Share

Empat

Luna mendapati apartemen dalam ke adaan gelap. Bahkan jendela masih dibiarkan terbuka. Bukan tak ada orang di rumah, buktinya sepatu lusuh kesayangan Jim masih tergeletak pasrah berceceran di ambang pintu masuk. Luna menghela nafas, menata sepatu itu ke rak sepatu yang sudah disediakan di dekat pintu masuk. Lalu kakinya yang dibalut celana kulot bewarna coklat itu melangkah menuju kontak lampu yang berada di dinding.

Ruangan apartemen akhirnya terang benderang, namun Luna hanya menghela nafasnya melihat apa yang ada di depan matanya saat ini. Kulit kacang berserakan di atas meja di depan televisi serta botol minuman yang sudah kosong. Padahal apartemen kecil itu ditinggalkan Luna dalam keadaan rapi. Siapa lagi pelakunya kalau bukan manusia aneh alias Jim.

Luna melempar tas kecilnya ke atas sofa lalu mengumpulkan kulit kacang dan botol itu lalu memasukkannya ke dalam tong sampah yang berada tak jauh dari sana. Jim, memang sangat menyulitkannya, laki-laki itu tak pernah memikirkan perasaan orang lain.

Luna bersandar di sofa seiringan dengan Jim yang keluar dari persembunyiannya. Masih sama, memakai baju yang sama, serta wajah bantal sehabis bangun tidur.

Pria itu sempat menatap sekilas padanya lalu berlalu ke arah dapur mengisi air putih dan meminumnya sampai tandas. Laki-laki itu berniat kembali masuk ke dalam kamar yang sudah dia klaim adalah kamar miliknya.

"Jim! Kita perlu bicara."

Langkah Jim terhenti, dia kemudian berjalan mendekati Luna dan duduk di samping wanita itu.

"Kau tau Jim? Aku belum menyetujui untuk tinggal berdua denganmu."

Jim diam, bola mata coklat di balik kaca mata minus itu memandang Luna dengan pandangan tak terbaca.

"Kita akhiri saja Jim, kita bercerai. Tak ada gunanya kita teruskan pernikahan ini."

"Aku takkan mengulang dua kali. Sekali lagi aku tegaskan, tak ada perceraian."

"Ada apa denganmu Jim? Kau membuat semua sulit. Bahkan sedikitpun kau tak memberitahuku apa alasannya. Apa alasannya kau menghilang selama ini, dan apa alasannya kau datang kembali saat aku tak ingin lagi melanjutkan lelucon ini."

Jim tak menjawab. Tanpa permisi dia bangkit meninggalkan Luna yang berteriak frustasi.

"Jika kau ingin menumpang denganku, maka kita harus buat kesepakatan. Aku tidak bisa menolerir rumah yang kotor dan kebiasaan yang tidak pada tempatnya."

Jim berhenti sejenak, lalu meraih gagang pintu kamar, masuk dan menguncinya dari dalam.

Sepeninggal Jim, Luna hanya bisa menghempaskan nafasnya kasar. Rasanya dia menyesal telah menemui pria aneh itu ke apartemennya kalau ini yang didapatkannya. Jim terlalu rumit, terlalu misterius, pantas saja laki-laki itu tak pernah tinggal di rumah orang tuanya.

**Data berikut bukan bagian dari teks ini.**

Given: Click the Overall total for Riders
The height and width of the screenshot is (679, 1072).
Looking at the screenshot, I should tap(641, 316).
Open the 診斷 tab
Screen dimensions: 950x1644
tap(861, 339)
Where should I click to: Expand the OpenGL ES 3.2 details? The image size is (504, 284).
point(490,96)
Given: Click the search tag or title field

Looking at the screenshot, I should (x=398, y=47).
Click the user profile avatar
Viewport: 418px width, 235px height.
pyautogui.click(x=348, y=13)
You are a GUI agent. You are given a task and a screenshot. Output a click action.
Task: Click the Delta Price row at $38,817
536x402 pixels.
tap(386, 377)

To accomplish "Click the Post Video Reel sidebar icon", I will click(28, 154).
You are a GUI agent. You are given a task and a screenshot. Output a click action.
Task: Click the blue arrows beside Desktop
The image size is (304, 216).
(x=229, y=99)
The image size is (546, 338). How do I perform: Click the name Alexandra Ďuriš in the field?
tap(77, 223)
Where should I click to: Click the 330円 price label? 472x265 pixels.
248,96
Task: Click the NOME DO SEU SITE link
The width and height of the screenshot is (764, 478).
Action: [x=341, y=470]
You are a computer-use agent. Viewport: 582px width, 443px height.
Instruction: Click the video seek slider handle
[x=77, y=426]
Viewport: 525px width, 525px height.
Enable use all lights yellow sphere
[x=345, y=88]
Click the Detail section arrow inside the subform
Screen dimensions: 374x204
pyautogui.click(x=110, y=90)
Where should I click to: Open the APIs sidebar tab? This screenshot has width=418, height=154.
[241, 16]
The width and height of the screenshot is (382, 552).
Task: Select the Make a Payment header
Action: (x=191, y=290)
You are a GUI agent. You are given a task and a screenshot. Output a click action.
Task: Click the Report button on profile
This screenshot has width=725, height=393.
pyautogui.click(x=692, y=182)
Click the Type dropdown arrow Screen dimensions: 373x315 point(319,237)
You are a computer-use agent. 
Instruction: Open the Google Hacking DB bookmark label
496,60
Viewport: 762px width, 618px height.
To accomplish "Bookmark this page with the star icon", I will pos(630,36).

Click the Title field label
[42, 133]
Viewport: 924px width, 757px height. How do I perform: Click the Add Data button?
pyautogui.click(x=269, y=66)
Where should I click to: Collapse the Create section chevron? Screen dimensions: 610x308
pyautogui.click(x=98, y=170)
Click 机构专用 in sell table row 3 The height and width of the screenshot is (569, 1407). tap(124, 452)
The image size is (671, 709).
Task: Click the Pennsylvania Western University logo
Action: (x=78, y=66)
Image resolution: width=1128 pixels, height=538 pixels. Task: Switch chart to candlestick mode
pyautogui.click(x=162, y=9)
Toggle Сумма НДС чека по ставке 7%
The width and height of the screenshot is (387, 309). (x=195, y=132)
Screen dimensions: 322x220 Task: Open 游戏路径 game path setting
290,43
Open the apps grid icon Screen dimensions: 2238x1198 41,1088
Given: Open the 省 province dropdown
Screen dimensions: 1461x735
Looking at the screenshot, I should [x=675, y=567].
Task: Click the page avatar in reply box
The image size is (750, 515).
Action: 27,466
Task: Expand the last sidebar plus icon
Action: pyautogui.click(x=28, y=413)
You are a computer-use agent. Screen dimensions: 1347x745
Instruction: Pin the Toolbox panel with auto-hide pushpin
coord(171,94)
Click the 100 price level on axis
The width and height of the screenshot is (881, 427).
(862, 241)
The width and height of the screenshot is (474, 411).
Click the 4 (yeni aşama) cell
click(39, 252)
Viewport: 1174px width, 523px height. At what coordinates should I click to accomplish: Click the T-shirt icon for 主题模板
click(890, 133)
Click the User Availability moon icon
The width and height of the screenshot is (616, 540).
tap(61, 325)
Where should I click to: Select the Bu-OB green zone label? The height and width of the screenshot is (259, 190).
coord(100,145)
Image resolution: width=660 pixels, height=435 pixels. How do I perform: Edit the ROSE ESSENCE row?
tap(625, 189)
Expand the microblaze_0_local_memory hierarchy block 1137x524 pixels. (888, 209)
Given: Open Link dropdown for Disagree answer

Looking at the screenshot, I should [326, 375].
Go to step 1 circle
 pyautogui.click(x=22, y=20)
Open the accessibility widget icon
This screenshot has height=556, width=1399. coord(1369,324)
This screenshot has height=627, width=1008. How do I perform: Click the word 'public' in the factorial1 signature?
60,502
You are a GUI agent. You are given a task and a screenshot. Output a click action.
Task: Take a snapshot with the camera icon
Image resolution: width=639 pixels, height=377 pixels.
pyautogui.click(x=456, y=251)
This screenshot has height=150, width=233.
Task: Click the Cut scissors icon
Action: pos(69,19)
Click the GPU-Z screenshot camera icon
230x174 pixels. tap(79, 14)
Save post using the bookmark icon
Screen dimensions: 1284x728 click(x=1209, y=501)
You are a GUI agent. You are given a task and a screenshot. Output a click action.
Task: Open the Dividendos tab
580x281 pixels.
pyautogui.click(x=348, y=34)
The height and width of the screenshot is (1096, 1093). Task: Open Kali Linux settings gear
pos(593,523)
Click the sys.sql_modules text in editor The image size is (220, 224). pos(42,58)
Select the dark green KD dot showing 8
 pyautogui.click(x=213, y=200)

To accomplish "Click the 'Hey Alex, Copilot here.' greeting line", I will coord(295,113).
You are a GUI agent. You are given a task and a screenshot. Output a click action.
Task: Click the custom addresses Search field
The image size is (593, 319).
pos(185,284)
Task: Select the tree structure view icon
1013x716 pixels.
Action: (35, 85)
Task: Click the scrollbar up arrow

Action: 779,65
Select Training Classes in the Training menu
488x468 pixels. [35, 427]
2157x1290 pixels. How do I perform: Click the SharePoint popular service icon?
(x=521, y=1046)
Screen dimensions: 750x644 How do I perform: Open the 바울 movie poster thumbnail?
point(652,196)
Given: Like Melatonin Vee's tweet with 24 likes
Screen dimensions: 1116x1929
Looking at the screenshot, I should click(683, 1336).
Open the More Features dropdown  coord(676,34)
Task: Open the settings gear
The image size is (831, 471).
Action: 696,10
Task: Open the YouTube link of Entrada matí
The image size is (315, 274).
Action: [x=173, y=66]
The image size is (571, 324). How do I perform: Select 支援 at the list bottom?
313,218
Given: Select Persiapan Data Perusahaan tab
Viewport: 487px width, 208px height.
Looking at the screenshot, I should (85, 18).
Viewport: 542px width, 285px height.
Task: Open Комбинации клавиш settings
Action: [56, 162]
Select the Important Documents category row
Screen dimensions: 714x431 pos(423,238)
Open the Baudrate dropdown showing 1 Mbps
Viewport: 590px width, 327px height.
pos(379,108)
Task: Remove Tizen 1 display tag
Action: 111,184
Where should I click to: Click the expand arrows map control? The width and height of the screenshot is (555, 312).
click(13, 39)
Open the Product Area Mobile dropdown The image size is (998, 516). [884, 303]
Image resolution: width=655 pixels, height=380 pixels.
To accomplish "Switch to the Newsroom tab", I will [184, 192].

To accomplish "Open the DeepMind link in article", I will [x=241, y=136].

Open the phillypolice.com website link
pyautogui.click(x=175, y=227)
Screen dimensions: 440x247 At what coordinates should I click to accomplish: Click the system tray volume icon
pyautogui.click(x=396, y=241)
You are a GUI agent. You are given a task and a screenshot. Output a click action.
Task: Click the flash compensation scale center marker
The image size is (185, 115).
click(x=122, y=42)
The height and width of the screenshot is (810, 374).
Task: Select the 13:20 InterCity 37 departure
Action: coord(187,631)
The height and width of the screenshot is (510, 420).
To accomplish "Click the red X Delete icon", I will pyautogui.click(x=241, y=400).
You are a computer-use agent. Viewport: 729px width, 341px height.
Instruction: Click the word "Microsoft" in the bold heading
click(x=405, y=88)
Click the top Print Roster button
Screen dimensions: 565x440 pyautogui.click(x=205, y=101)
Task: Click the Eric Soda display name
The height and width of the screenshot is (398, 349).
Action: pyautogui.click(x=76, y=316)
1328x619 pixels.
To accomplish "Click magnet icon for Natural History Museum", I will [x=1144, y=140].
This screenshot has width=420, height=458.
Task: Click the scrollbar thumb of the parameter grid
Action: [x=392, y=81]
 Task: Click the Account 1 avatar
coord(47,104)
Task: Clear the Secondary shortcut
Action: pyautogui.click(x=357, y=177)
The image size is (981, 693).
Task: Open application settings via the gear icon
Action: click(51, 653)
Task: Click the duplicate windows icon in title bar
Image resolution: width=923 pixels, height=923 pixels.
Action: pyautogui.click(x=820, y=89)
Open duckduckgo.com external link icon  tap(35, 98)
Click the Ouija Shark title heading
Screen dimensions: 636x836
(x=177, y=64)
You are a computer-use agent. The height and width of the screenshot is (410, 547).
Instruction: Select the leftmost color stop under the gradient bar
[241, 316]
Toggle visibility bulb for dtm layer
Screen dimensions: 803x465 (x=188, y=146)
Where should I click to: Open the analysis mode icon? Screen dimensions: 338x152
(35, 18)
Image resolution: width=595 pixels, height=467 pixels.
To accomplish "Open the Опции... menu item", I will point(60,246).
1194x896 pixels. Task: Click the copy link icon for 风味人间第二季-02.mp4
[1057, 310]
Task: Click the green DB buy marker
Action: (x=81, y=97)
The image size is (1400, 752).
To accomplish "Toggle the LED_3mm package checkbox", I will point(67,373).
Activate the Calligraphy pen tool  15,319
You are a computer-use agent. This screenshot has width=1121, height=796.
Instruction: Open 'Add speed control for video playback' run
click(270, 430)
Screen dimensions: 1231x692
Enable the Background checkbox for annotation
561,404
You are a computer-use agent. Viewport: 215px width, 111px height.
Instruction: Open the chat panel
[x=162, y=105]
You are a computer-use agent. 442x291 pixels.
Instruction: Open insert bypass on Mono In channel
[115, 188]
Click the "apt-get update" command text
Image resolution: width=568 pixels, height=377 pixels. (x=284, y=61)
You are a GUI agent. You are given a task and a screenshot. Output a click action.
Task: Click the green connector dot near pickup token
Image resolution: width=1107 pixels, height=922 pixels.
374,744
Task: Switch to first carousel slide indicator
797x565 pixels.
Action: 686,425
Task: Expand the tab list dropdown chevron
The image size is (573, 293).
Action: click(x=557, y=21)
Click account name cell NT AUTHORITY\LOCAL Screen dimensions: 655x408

Luna beranjak menuju dapur kecilnya. Memandang frustasi piring kotor yang teronggok di westafel. Belum lagi bungkusan mie instan yang plastiknya berceceran di lantai. Luna memang tak menyisakan makanan apa pun di apartemennya. Apa kah selama ini laki-laki itu hanya mengonsumsi mie instan? Luna tak mau tau betapa kacaunya hidup laki-laki itu. Setidak Luna hidup dengan baik dan makan dengan teratur.

Luna baru saja selesai mencuci piring ketika langkah tergesa-gesa Jim mengganggunya. Laki-laki itu menerobos kamar mandi dan muntah berkali-kali. Luna penasaran, tapi tak ingin bertanya dan mencampuri urusan laki-laki itu. Dia masih berada di tempatnya saat Jim keluar dari kamar mandi dengan wajah basah dan pucat.

Jim sempat bertemu pandang dengan Luna. Dan pada akhirnya pria itu memutuskan kontak mata dengannya. Lalu berlalu kembali ke kamarnya tanpa berkata apa-apa.